Manhattan District Attorney Cy Vance, Jr. announced that Unlawful Assembly and Disorderly Conduct would not be prosecuted during the demonstrations over police violence.
"“The prosecution of protestors charged with these low-level offenses undermines critical bonds between law enforcement and the communities we serve. Days after the killing of George Floyd, our nation and our city are at a crossroads in our continuing endeavor to confront racism and systemic injustice wherever it exists. Our office has a moral imperative to enact public policies which assure all New Yorkers that in our justice system and our society, black lives matter and police violence is a crime. We commend the thousands of our fellow New Yorkers who have peacefully assembled to demand these achievable aims, and our door is open to any New Yorker who wishes to be heard," Vance said in a statement.
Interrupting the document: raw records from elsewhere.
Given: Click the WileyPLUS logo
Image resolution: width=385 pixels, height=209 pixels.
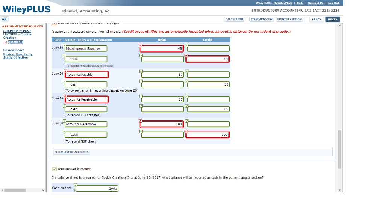Looking at the screenshot, I should pyautogui.click(x=26, y=10).
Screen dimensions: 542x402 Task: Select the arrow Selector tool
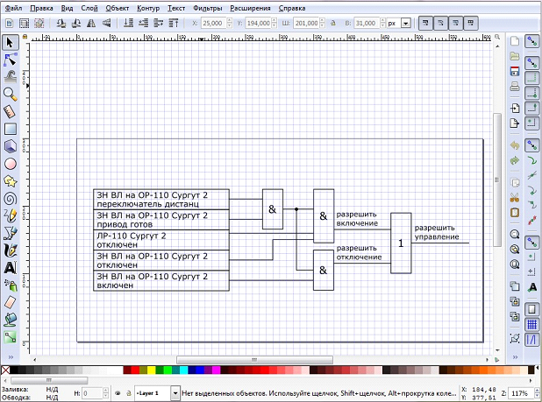[x=11, y=42]
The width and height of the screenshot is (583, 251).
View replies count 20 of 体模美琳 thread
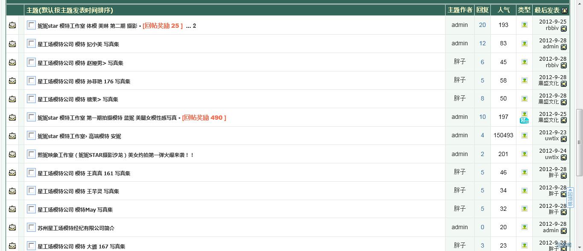coord(482,25)
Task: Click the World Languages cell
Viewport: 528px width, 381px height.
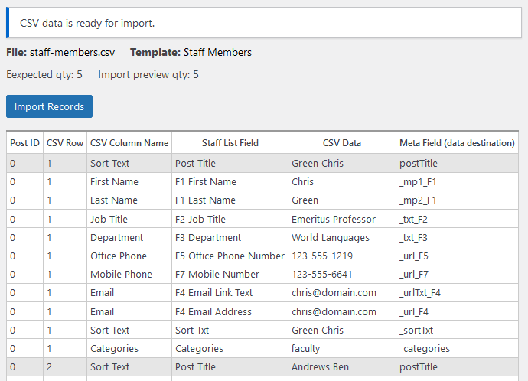Action: click(x=330, y=237)
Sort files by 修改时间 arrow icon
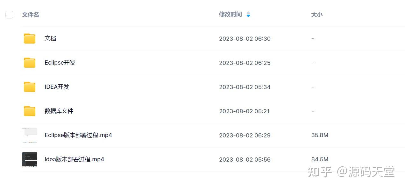The height and width of the screenshot is (188, 405). (x=248, y=15)
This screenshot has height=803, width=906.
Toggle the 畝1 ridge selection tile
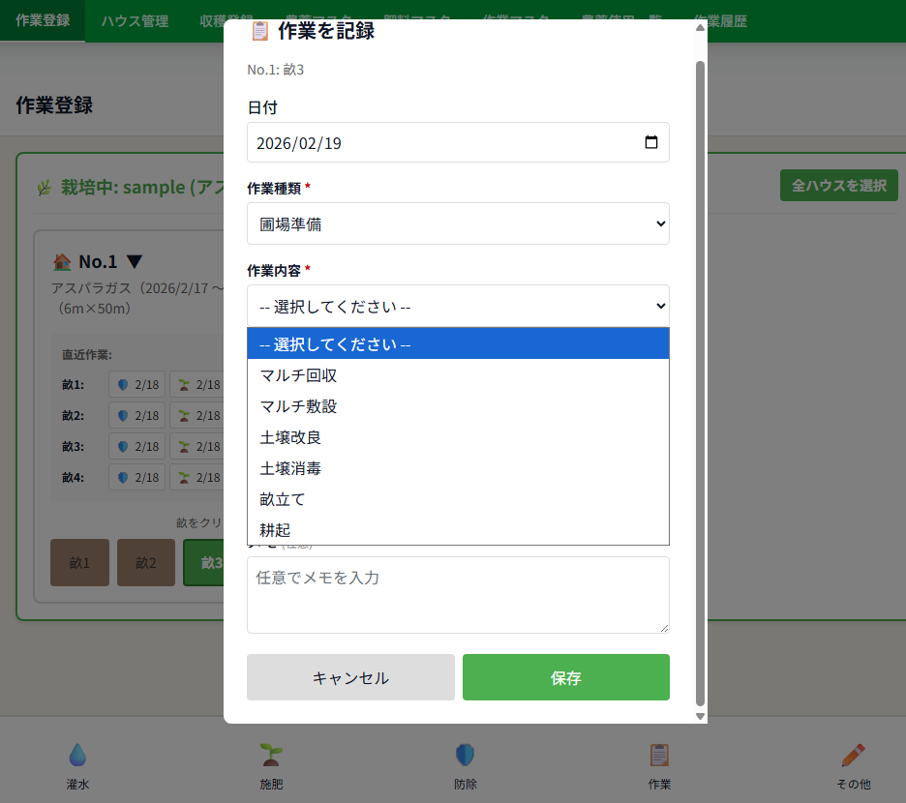[x=79, y=562]
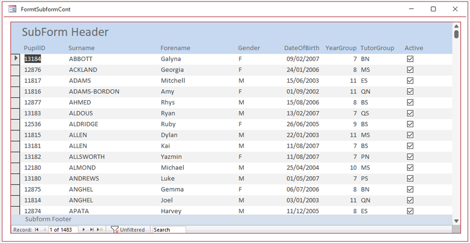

Chicago Police Board president files complaint alleging he was struck 5 times by cops at George Floyd protest
On Friday, WTTW reported that Ghian Foreman, the president of the Chicago Police Board, has filed a complaint alleging he was beaten in the legs five times by police officers at a protest against the killing of George Floyd last Sunday.
The Chicago Police Board is an independent civilian commission that has power over police disciplinary cases.
"Foreman filed a complaint with the Citizens Office of Police Accountability alleging that he was struck by at least one officer during a protest sparked by the death of George Floyd in the custody of Minneapolis police, said Ephraim Eaddy, a spokesperson for the agency," said the report. "Foreman’s complaint, which identifies the officer Foreman said struck him, is one of 344 complaints of police misconduct filed with COPA between midnight May 29 and 7 a.m. Friday, Eaddy said. The complaint itself is confidential."